Bailing Out Of A Boat That Still Has A Hole In It

A few months back I wrote a post titled “The New Poor” in which I warned and condemned the ills of the credit industry. Now, with the perspective of the credit institutions collapse and the pending bailout, I am going to revisit the issue.

Merriam- Webster defines “addiction” as “compulsive need for and use of a habit-forming substance (as heroin, nicotine, or alcohol) characterized by tolerance and by well-defined physiological symptoms upon withdrawal ; broadly : persistent compulsive use of a substance known by the user to be harmful.” I think “credit” fits that description to a tee. This country is fueled by a negative savings rate.

What that means is that shit creek is driving us towards the giant falls at a rate of 10 knots and we are paddling away from the fall at 9 knots. It is not a good equation for the American worker. Everything we do is on credit basis. That fact has driven up the cost of everything. How much do you think a car would cost if you had to go to the car lot and buy it outright? Do you think a doctor could charge you $1500 to walk into the patient room if he expected to get paid in cash? The cost of a big screen TV would be half the price if people couldn’t spread the payments out over 3 years. The fact that our credit addiction exists and has grown out of control, while our wages per hour has not even remotely kept pace.

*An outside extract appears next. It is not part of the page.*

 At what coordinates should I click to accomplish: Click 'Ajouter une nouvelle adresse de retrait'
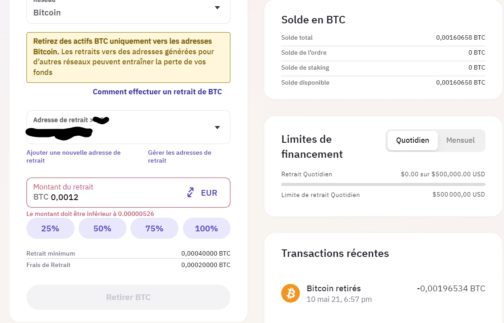73,156
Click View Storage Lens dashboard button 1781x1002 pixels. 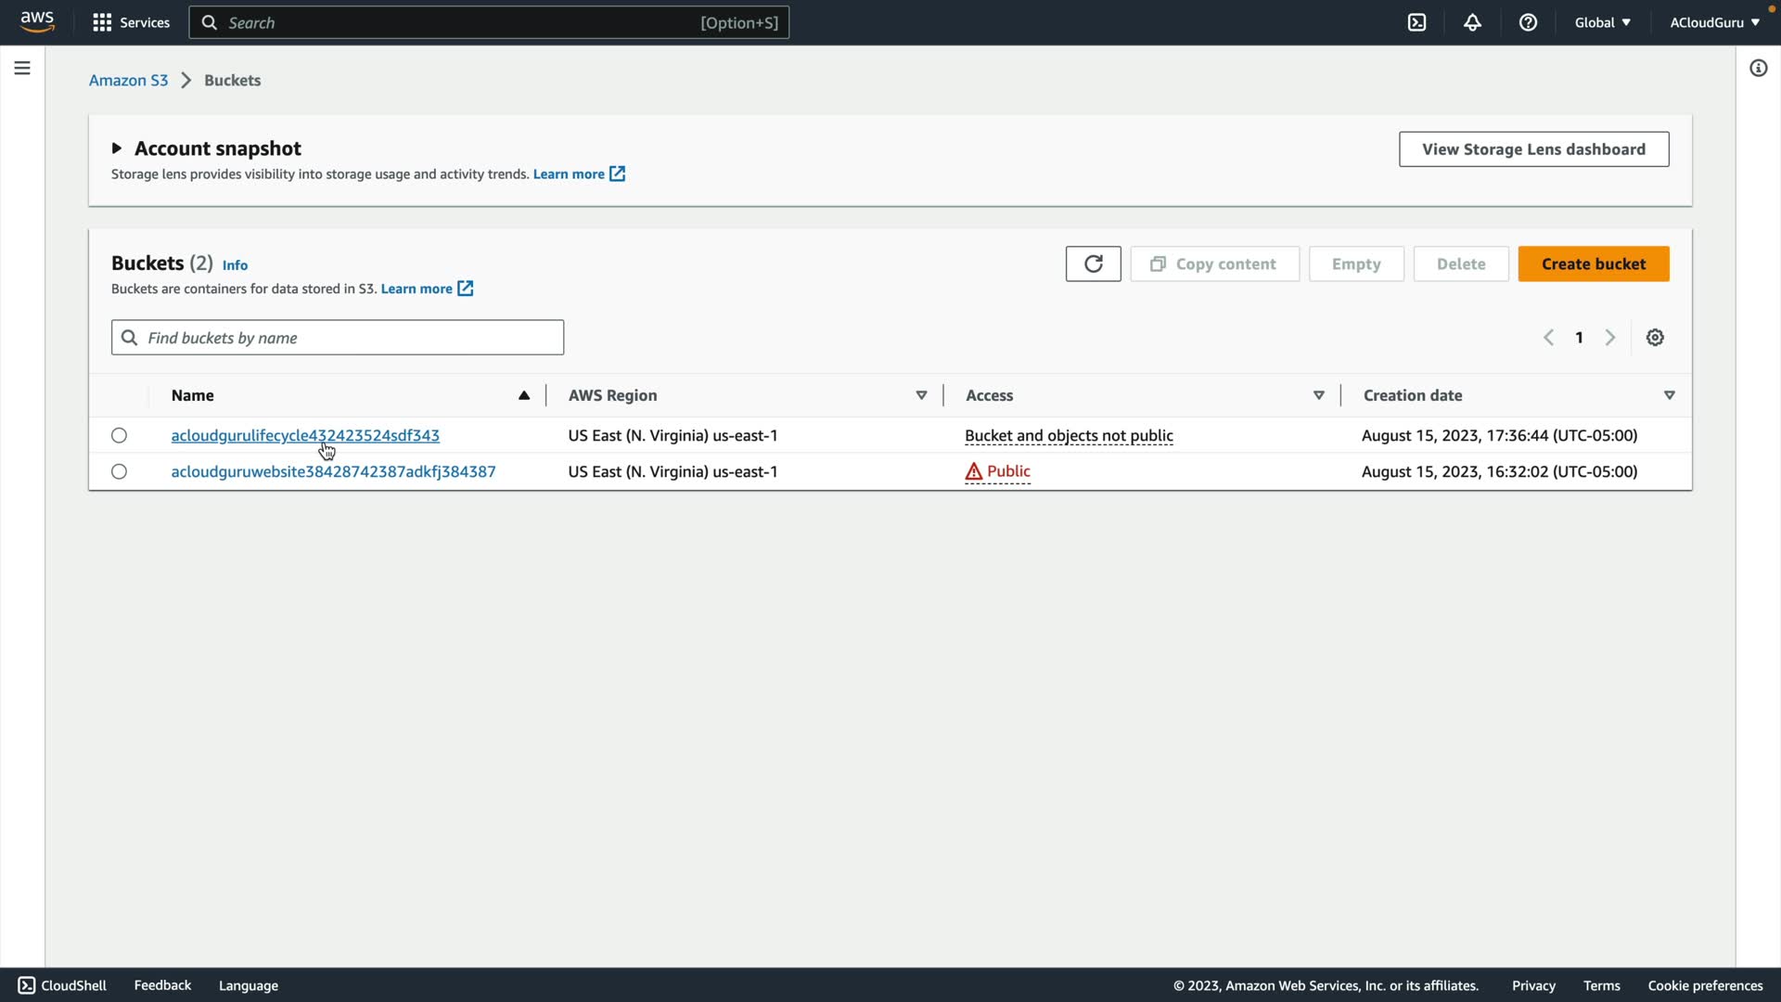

So, in case you haven’t made the relation yet and are asking what does this have to do with the “$700 billion bailout”? The answer is I don’t see how this bailout is going to cure the root problem. I am not sure what progress we are going to make by bailing out the credit companies. The reason we need to bail them out is because they can’t supply more credit. That would be like freeing Afghanistan from the Taliban because the local poppy farmers are being repressed and can’t grow the crop they need to produce heroine. (Wait a second. Never mind.) So won’t that money go right back into the hands of people who can’t afford to pay them back? What will stop the situation from repeating itself?


The problem is that consumers buy stuff, when they buy stuff they employ people who become consumers. The problem is that “the employed” part of that circular equation is in a severe amount of relative trouble. For years Americans were will, but not able to buys stuff and services. The credit industry “enabled” us. So now we buy things we really don’t need, with money we really don’t have, counting on labor hours that are becoming less and less guaranteed.


Here is a novel idea. wouldn’t it be kind of cool is you could walk into a store, swipe a card that holds your employment information, and the price would be spit back at you not in dollars, but in hours. so, i.e. you make $10 p/h bring home pay. you go to buy a pair of shoes, swipe your card, and the computer spits out, “that will cost you 10 hours of work. Oh you are paying with a credit card? That will cost you 12 hours of work. Thank you for shopping. Have a nice day.”


Imagine, you go to buy a car and the salesman says to you, “You are going to work through Thursday on the first week of every month to pay for this new vehicle.”